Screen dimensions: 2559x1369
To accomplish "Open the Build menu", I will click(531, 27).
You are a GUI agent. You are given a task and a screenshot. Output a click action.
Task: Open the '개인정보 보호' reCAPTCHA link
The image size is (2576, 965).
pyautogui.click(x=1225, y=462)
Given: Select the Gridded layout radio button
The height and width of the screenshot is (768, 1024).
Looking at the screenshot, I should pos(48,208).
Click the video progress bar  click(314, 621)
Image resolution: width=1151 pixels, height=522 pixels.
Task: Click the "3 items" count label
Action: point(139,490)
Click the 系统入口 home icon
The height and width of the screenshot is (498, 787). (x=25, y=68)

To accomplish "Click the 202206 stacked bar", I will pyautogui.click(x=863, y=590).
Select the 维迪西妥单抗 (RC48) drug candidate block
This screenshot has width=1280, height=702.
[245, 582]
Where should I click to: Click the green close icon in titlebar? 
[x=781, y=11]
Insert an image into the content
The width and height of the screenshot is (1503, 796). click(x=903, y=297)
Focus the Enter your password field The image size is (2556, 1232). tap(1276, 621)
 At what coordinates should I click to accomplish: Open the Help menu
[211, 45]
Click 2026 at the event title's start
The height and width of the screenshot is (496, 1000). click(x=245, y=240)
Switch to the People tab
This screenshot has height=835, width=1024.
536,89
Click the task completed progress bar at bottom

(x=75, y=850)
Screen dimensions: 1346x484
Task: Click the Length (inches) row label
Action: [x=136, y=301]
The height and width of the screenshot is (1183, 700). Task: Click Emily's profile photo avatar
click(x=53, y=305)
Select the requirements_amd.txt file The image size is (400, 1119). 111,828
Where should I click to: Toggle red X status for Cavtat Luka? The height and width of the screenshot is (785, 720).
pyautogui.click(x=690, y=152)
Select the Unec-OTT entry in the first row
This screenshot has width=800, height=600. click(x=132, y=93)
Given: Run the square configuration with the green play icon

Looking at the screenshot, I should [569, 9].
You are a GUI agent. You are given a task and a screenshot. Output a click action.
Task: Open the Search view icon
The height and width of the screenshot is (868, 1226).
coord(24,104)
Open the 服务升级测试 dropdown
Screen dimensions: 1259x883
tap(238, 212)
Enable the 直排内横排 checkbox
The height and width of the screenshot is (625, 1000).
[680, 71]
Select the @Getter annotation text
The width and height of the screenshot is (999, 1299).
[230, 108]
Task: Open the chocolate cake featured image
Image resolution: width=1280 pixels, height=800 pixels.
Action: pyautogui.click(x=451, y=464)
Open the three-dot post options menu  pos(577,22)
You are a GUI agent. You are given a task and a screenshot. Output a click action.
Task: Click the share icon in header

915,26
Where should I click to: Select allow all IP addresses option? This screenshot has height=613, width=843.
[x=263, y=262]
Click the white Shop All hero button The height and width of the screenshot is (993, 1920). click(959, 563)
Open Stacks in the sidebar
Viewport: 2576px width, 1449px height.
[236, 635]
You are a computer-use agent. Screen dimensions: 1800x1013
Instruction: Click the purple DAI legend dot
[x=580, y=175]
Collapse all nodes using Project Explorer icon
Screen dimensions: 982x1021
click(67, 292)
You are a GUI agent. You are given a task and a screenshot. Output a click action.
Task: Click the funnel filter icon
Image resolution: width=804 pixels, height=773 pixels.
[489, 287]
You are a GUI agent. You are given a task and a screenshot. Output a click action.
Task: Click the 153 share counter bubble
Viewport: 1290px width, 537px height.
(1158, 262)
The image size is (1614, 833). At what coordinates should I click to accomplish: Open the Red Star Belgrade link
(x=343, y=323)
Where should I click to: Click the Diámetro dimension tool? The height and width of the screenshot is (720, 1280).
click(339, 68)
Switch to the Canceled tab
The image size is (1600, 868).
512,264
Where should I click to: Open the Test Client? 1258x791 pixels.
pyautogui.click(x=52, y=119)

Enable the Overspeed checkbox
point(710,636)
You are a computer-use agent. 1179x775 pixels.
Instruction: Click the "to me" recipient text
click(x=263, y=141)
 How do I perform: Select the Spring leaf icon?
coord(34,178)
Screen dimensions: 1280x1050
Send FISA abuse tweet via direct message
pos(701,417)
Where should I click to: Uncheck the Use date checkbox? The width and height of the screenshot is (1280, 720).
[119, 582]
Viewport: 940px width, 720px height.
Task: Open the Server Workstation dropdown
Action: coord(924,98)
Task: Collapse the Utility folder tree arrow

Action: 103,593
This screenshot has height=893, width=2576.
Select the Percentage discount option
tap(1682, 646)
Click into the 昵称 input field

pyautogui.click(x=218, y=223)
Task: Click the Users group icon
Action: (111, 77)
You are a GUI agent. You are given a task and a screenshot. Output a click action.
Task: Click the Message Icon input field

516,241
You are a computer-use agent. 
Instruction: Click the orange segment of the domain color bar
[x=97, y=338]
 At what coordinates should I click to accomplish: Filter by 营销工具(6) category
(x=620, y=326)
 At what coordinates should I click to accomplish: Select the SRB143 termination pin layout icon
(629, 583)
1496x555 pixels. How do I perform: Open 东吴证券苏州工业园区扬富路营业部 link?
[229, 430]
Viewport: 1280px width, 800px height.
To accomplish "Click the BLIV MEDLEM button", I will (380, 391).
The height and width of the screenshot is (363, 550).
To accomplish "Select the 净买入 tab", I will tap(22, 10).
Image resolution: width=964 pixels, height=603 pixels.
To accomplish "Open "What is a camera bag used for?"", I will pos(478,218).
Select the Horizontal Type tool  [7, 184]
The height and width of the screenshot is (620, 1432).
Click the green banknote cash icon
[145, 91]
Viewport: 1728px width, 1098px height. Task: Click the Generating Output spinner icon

____________

Your instructions ▸
Transcribe the listing in full, keeping every line exact.

Result ▸
Screen dimensions: 2559x1369
To accomplish "Open the Build menu", I will click(531, 27).
You are a GUI agent. You are given a task and a screenshot. Output a click action.
Task: Open the '개인정보 보호' reCAPTCHA link
The image size is (2576, 965).
pyautogui.click(x=1225, y=462)
Given: Select the Gridded layout radio button
The height and width of the screenshot is (768, 1024).
Looking at the screenshot, I should pos(48,208).
Click the video progress bar  click(314, 621)
Image resolution: width=1151 pixels, height=522 pixels.
Task: Click the "3 items" count label
Action: point(139,490)
Click the 系统入口 home icon
The height and width of the screenshot is (498, 787). (x=25, y=68)

To accomplish "Click the 202206 stacked bar", I will pyautogui.click(x=863, y=590).
Select the 维迪西妥单抗 (RC48) drug candidate block
This screenshot has width=1280, height=702.
[245, 582]
Where should I click to: Click the green close icon in titlebar? 
[x=781, y=11]
Insert an image into the content
The width and height of the screenshot is (1503, 796). click(x=903, y=297)
Focus the Enter your password field The image size is (2556, 1232). tap(1276, 621)
 At what coordinates should I click to accomplish: Open the Help menu
[211, 45]
Click 2026 at the event title's start
The height and width of the screenshot is (496, 1000). click(x=245, y=240)
Switch to the People tab
This screenshot has height=835, width=1024.
536,89
Click the task completed progress bar at bottom

(x=75, y=850)
Screen dimensions: 1346x484
Task: Click the Length (inches) row label
Action: [x=136, y=301]
The height and width of the screenshot is (1183, 700). Task: Click Emily's profile photo avatar
click(x=53, y=305)
Select the requirements_amd.txt file The image size is (400, 1119). 111,828
Where should I click to: Toggle red X status for Cavtat Luka? The height and width of the screenshot is (785, 720).
pyautogui.click(x=690, y=152)
Select the Unec-OTT entry in the first row
This screenshot has width=800, height=600. click(x=132, y=93)
Given: Run the square configuration with the green play icon

Looking at the screenshot, I should [569, 9].
You are a GUI agent. You are given a task and a screenshot. Output a click action.
Task: Open the Search view icon
The height and width of the screenshot is (868, 1226).
coord(24,104)
Open the 服务升级测试 dropdown
Screen dimensions: 1259x883
tap(238, 212)
Enable the 直排内横排 checkbox
The height and width of the screenshot is (625, 1000).
[680, 71]
Select the @Getter annotation text
The width and height of the screenshot is (999, 1299).
[230, 108]
Task: Open the chocolate cake featured image
Image resolution: width=1280 pixels, height=800 pixels.
Action: pyautogui.click(x=451, y=464)
Open the three-dot post options menu  pos(577,22)
You are a GUI agent. You are given a task and a screenshot. Output a click action.
Task: Click the share icon in header

915,26
Where should I click to: Select allow all IP addresses option? This screenshot has height=613, width=843.
[x=263, y=262]
Click the white Shop All hero button The height and width of the screenshot is (993, 1920). click(959, 563)
Open Stacks in the sidebar
Viewport: 2576px width, 1449px height.
[236, 635]
You are a computer-use agent. Screen dimensions: 1800x1013
Instruction: Click the purple DAI legend dot
[x=580, y=175]
Collapse all nodes using Project Explorer icon
Screen dimensions: 982x1021
click(67, 292)
You are a GUI agent. You are given a task and a screenshot. Output a click action.
Task: Click the funnel filter icon
Image resolution: width=804 pixels, height=773 pixels.
[489, 287]
You are a GUI agent. You are given a task and a screenshot. Output a click action.
Task: Click the 153 share counter bubble
Viewport: 1290px width, 537px height.
(1158, 262)
The image size is (1614, 833). At what coordinates should I click to accomplish: Open the Red Star Belgrade link
(x=343, y=323)
Where should I click to: Click the Diámetro dimension tool? The height and width of the screenshot is (720, 1280).
click(339, 68)
Switch to the Canceled tab
The image size is (1600, 868).
512,264
Where should I click to: Open the Test Client? 1258x791 pixels.
pyautogui.click(x=52, y=119)

Enable the Overspeed checkbox
point(710,636)
You are a computer-use agent. 1179x775 pixels.
Instruction: Click the "to me" recipient text
click(x=263, y=141)
 How do I perform: Select the Spring leaf icon?
coord(34,178)
Screen dimensions: 1280x1050
Send FISA abuse tweet via direct message
pos(701,417)
Where should I click to: Uncheck the Use date checkbox? The width and height of the screenshot is (1280, 720).
[119, 582]
Viewport: 940px width, 720px height.
Task: Open the Server Workstation dropdown
Action: coord(924,98)
Task: Collapse the Utility folder tree arrow

Action: 103,593
This screenshot has height=893, width=2576.
Select the Percentage discount option
tap(1682, 646)
Click into the 昵称 input field

pyautogui.click(x=218, y=223)
Task: Click the Users group icon
Action: (111, 77)
You are a GUI agent. You are given a task and a screenshot. Output a click action.
Task: Click the Message Icon input field

516,241
You are a computer-use agent. 
Instruction: Click the orange segment of the domain color bar
[x=97, y=338]
 At what coordinates should I click to accomplish: Filter by 营销工具(6) category
(x=620, y=326)
 At what coordinates should I click to accomplish: Select the SRB143 termination pin layout icon
(629, 583)
1496x555 pixels. How do I perform: Open 东吴证券苏州工业园区扬富路营业部 link?
[229, 430]
Viewport: 1280px width, 800px height.
To accomplish "Click the BLIV MEDLEM button", I will (380, 391).
The height and width of the screenshot is (363, 550).
To accomplish "Select the 净买入 tab", I will tap(22, 10).
Image resolution: width=964 pixels, height=603 pixels.
To accomplish "Open "What is a camera bag used for?"", I will pos(478,218).
Select the Horizontal Type tool  [7, 184]
The height and width of the screenshot is (620, 1432).
Click the green banknote cash icon
[145, 91]
Viewport: 1728px width, 1098px height. Task: Click the Generating Output spinner icon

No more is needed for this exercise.